- [The task]: Recast the items below as a Markdown table with the columns Row and Item line. Begin at the line that contains "Where should I click to: Check", stop after the line that contains "will pyautogui.click(x=542, y=303).", and leave out any blank lines.

○ ○ ○

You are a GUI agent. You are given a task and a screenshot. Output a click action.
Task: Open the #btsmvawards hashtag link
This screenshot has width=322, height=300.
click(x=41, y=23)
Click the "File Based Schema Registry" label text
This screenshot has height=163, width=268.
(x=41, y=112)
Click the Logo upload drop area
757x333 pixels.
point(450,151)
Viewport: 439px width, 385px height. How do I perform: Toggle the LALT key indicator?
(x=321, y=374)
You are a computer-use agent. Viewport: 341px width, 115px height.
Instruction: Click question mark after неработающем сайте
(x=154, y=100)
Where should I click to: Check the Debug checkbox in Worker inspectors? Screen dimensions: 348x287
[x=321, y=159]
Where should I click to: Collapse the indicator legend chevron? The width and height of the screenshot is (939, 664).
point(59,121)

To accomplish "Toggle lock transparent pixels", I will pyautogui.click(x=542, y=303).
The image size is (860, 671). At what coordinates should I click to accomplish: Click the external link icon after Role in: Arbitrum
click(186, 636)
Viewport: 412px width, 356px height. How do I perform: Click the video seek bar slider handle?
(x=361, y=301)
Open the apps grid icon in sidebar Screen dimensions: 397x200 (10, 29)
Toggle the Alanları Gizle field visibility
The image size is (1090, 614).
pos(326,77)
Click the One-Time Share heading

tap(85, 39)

○ ○ ○

- [Worked answer]:
| Row | Item line |
|---|---|
| 1 | Where should I click to: Check the Debug checkbox in Worker inspectors? Screen dimensions: 348x287 |
| 2 | [x=321, y=159] |
| 3 | Where should I click to: Collapse the indicator legend chevron? The width and height of the screenshot is (939, 664). |
| 4 | point(59,121) |
| 5 | To accomplish "Toggle lock transparent pixels", I will pyautogui.click(x=542, y=303). |